[Items listed in a dataset]

----------

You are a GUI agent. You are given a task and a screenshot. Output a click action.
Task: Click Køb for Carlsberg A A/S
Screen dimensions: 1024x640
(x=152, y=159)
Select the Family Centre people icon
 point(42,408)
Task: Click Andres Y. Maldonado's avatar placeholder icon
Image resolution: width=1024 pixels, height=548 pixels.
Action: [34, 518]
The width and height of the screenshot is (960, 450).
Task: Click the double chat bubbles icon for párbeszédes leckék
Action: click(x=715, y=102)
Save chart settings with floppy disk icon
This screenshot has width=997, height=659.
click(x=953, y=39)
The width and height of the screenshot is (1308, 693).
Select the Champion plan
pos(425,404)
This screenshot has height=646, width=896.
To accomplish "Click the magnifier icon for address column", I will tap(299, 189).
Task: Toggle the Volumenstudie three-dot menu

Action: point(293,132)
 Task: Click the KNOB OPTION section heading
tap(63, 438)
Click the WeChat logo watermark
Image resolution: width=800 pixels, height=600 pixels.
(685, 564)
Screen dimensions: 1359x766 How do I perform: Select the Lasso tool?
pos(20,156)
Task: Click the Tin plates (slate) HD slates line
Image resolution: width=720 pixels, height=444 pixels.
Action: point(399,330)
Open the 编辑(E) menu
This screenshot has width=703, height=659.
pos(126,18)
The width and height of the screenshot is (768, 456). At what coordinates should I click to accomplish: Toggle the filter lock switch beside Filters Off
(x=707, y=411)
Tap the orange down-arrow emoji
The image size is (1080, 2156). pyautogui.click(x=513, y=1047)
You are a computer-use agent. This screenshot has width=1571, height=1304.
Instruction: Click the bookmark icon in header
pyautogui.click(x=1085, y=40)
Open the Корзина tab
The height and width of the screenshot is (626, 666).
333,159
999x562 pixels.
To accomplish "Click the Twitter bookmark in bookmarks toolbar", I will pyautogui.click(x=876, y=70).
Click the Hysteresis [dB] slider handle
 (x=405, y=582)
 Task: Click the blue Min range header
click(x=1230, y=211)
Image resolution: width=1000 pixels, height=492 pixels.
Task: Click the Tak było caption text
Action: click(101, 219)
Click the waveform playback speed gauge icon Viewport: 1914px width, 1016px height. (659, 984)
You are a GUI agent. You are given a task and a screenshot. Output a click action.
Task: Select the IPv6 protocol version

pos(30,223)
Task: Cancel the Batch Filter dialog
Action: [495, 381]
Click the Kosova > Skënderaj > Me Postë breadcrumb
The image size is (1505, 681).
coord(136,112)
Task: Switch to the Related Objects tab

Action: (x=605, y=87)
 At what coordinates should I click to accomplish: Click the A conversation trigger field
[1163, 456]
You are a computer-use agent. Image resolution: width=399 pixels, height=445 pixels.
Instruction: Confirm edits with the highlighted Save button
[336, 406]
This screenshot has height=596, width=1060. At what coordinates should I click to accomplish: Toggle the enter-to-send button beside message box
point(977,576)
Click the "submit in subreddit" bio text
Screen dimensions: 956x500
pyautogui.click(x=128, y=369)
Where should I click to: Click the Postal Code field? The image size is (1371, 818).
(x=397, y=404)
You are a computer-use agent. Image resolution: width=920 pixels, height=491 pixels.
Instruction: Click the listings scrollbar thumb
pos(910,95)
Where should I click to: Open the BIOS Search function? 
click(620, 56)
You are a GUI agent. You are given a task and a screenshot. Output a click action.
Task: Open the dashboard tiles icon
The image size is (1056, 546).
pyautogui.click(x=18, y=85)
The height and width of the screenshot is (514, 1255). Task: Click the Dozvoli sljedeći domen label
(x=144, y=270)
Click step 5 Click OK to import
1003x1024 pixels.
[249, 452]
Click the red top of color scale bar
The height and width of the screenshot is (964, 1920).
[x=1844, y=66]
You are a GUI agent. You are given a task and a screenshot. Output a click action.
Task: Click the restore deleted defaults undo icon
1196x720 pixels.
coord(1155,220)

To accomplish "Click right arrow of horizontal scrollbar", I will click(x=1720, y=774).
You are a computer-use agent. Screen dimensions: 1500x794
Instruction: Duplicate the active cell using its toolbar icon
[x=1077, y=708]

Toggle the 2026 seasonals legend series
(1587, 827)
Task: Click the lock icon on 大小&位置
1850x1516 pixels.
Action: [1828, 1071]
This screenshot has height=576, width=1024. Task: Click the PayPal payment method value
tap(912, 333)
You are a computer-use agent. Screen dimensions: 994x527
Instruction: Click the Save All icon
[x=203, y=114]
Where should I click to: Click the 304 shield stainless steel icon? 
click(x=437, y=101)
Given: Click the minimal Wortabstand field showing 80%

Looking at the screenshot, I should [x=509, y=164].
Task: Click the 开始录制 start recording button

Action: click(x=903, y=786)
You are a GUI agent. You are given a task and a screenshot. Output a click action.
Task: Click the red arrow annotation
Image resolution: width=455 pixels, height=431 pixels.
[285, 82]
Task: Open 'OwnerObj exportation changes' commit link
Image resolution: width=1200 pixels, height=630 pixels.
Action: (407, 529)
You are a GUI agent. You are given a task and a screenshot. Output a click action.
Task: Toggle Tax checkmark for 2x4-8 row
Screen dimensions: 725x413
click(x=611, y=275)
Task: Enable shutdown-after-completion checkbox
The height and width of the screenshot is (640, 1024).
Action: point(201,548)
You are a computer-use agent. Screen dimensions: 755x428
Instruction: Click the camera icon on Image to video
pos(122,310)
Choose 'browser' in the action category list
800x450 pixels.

----------

= AIM OF THE EXERCISE =
Every entry above needs to be written out again exactly.

= ANSWER TO THE PROBLEM =
You are a GUI agent. You are given a task and a screenshot. Output a click action.
Task: Click Køb for Carlsberg A A/S
Screen dimensions: 1024x640
(x=152, y=159)
Select the Family Centre people icon
 point(42,408)
Task: Click Andres Y. Maldonado's avatar placeholder icon
Image resolution: width=1024 pixels, height=548 pixels.
Action: [34, 518]
The width and height of the screenshot is (960, 450).
Task: Click the double chat bubbles icon for párbeszédes leckék
Action: click(x=715, y=102)
Save chart settings with floppy disk icon
This screenshot has width=997, height=659.
click(x=953, y=39)
The width and height of the screenshot is (1308, 693).
Select the Champion plan
pos(425,404)
This screenshot has height=646, width=896.
To accomplish "Click the magnifier icon for address column", I will tap(299, 189).
Task: Toggle the Volumenstudie three-dot menu

Action: point(293,132)
 Task: Click the KNOB OPTION section heading
tap(63, 438)
Click the WeChat logo watermark
Image resolution: width=800 pixels, height=600 pixels.
(685, 564)
Screen dimensions: 1359x766 How do I perform: Select the Lasso tool?
pos(20,156)
Task: Click the Tin plates (slate) HD slates line
Image resolution: width=720 pixels, height=444 pixels.
Action: point(399,330)
Open the 编辑(E) menu
This screenshot has width=703, height=659.
pos(126,18)
The width and height of the screenshot is (768, 456). At what coordinates should I click to accomplish: Toggle the filter lock switch beside Filters Off
(x=707, y=411)
Tap the orange down-arrow emoji
The image size is (1080, 2156). pyautogui.click(x=513, y=1047)
You are a computer-use agent. This screenshot has width=1571, height=1304.
Instruction: Click the bookmark icon in header
pyautogui.click(x=1085, y=40)
Open the Корзина tab
The height and width of the screenshot is (626, 666).
333,159
999x562 pixels.
To accomplish "Click the Twitter bookmark in bookmarks toolbar", I will pyautogui.click(x=876, y=70).
Click the Hysteresis [dB] slider handle
 (x=405, y=582)
 Task: Click the blue Min range header
click(x=1230, y=211)
Image resolution: width=1000 pixels, height=492 pixels.
Task: Click the Tak było caption text
Action: click(101, 219)
Click the waveform playback speed gauge icon Viewport: 1914px width, 1016px height. (659, 984)
You are a GUI agent. You are given a task and a screenshot. Output a click action.
Task: Select the IPv6 protocol version

pos(30,223)
Task: Cancel the Batch Filter dialog
Action: [495, 381]
Click the Kosova > Skënderaj > Me Postë breadcrumb
The image size is (1505, 681).
coord(136,112)
Task: Switch to the Related Objects tab

Action: (x=605, y=87)
 At what coordinates should I click to accomplish: Click the A conversation trigger field
[1163, 456]
You are a computer-use agent. Image resolution: width=399 pixels, height=445 pixels.
Instruction: Confirm edits with the highlighted Save button
[336, 406]
This screenshot has height=596, width=1060. At what coordinates should I click to accomplish: Toggle the enter-to-send button beside message box
point(977,576)
Click the "submit in subreddit" bio text
Screen dimensions: 956x500
pyautogui.click(x=128, y=369)
Where should I click to: Click the Postal Code field? The image size is (1371, 818).
(x=397, y=404)
You are a computer-use agent. Image resolution: width=920 pixels, height=491 pixels.
Instruction: Click the listings scrollbar thumb
pos(910,95)
Where should I click to: Open the BIOS Search function? 
click(620, 56)
You are a GUI agent. You are given a task and a screenshot. Output a click action.
Task: Open the dashboard tiles icon
The image size is (1056, 546).
pyautogui.click(x=18, y=85)
The height and width of the screenshot is (514, 1255). Task: Click the Dozvoli sljedeći domen label
(x=144, y=270)
Click step 5 Click OK to import
1003x1024 pixels.
[249, 452]
Click the red top of color scale bar
The height and width of the screenshot is (964, 1920).
[x=1844, y=66]
You are a GUI agent. You are given a task and a screenshot. Output a click action.
Task: Click the restore deleted defaults undo icon
1196x720 pixels.
coord(1155,220)

To accomplish "Click right arrow of horizontal scrollbar", I will click(x=1720, y=774).
You are a computer-use agent. Screen dimensions: 1500x794
Instruction: Duplicate the active cell using its toolbar icon
[x=1077, y=708]

Toggle the 2026 seasonals legend series
(1587, 827)
Task: Click the lock icon on 大小&位置
1850x1516 pixels.
Action: [1828, 1071]
This screenshot has height=576, width=1024. Task: Click the PayPal payment method value
tap(912, 333)
You are a computer-use agent. Screen dimensions: 994x527
Instruction: Click the Save All icon
[x=203, y=114]
Where should I click to: Click the 304 shield stainless steel icon? 
click(x=437, y=101)
Given: Click the minimal Wortabstand field showing 80%

Looking at the screenshot, I should [x=509, y=164].
Task: Click the 开始录制 start recording button

Action: click(x=903, y=786)
You are a GUI agent. You are given a task and a screenshot. Output a click action.
Task: Click the red arrow annotation
Image resolution: width=455 pixels, height=431 pixels.
[285, 82]
Task: Open 'OwnerObj exportation changes' commit link
Image resolution: width=1200 pixels, height=630 pixels.
Action: (407, 529)
You are a GUI agent. You are given a task and a screenshot. Output a click action.
Task: Toggle Tax checkmark for 2x4-8 row
Screen dimensions: 725x413
click(x=611, y=275)
Task: Enable shutdown-after-completion checkbox
The height and width of the screenshot is (640, 1024).
Action: point(201,548)
You are a computer-use agent. Screen dimensions: 755x428
Instruction: Click the camera icon on Image to video
pos(122,310)
Choose 'browser' in the action category list
800x450 pixels.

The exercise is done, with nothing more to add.